[DATA RECORDS]
=-=-=

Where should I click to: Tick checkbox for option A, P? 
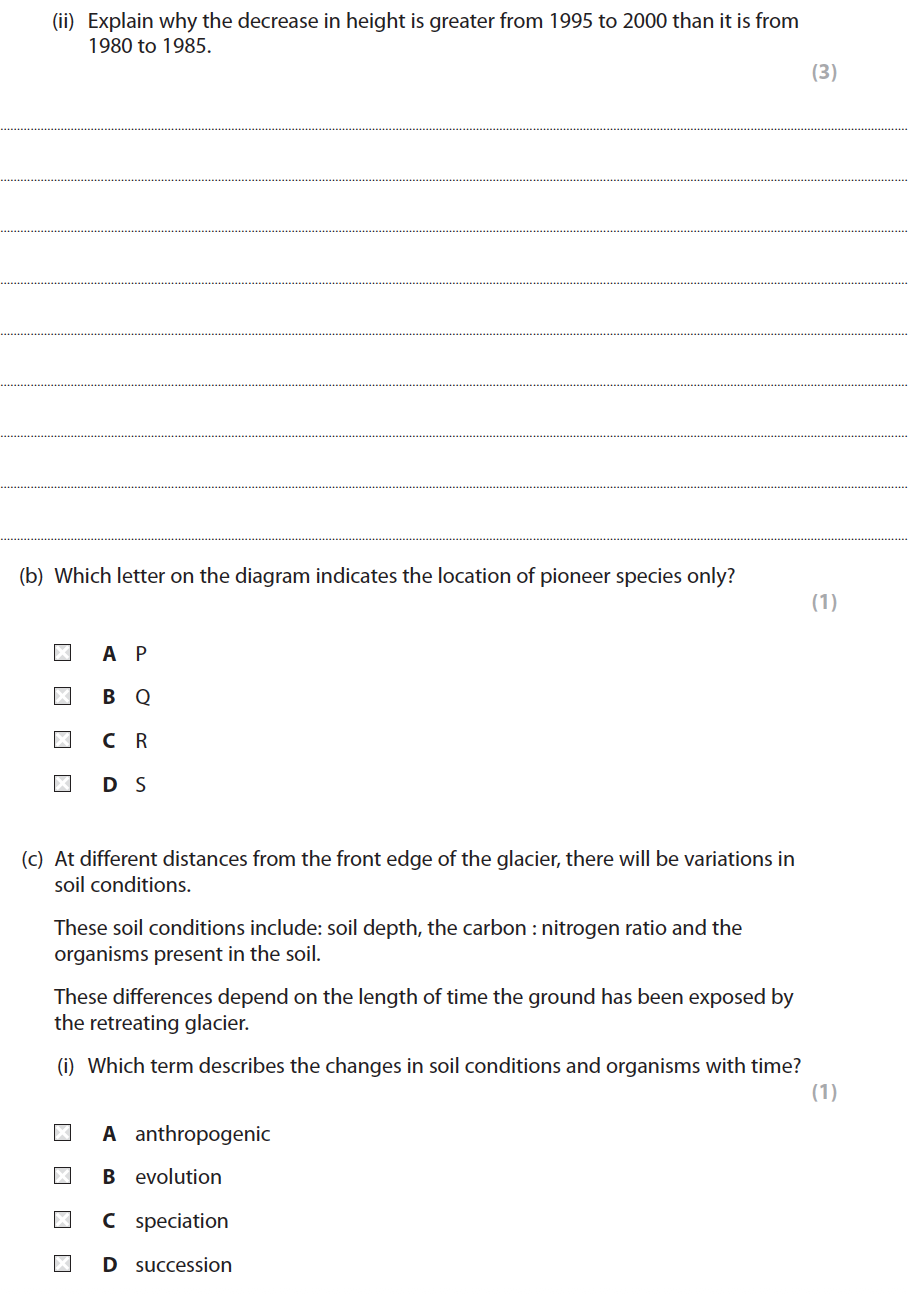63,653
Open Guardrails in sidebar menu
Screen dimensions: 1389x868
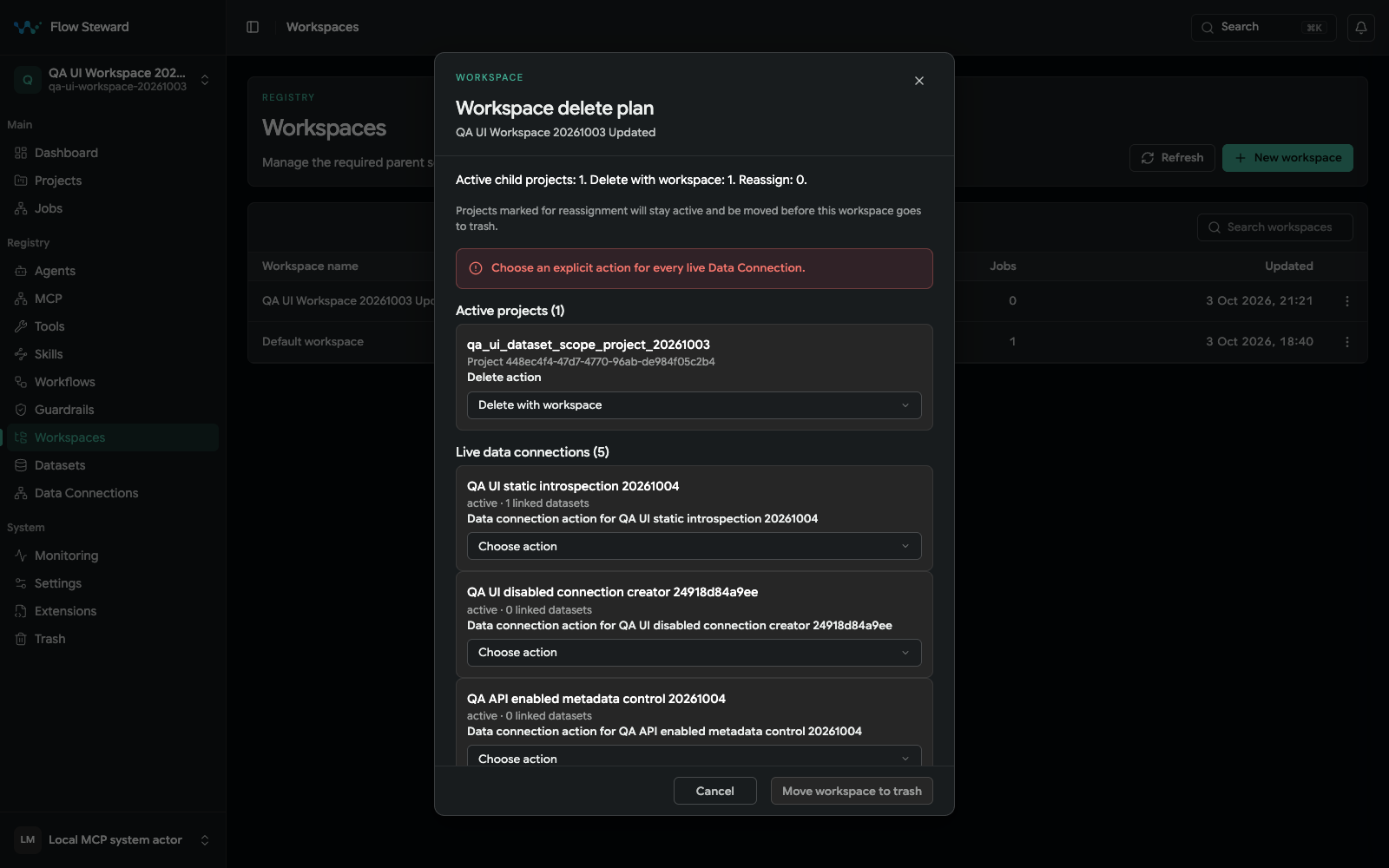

=-=-=

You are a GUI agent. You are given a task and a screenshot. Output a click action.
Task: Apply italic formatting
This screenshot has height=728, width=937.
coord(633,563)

=-=-=

[EXERCISE] Would you transcribe the lines above exactly, going from the line bearing "Where should I" through the line bearing "Screen dimensions: 1389x868", and drop the pictures from the copy?

[EXERCISE RESULT]
Where should I click to: Tick checkbox for option A, P? 
63,653
Open Guardrails in sidebar menu
Screen dimensions: 1389x868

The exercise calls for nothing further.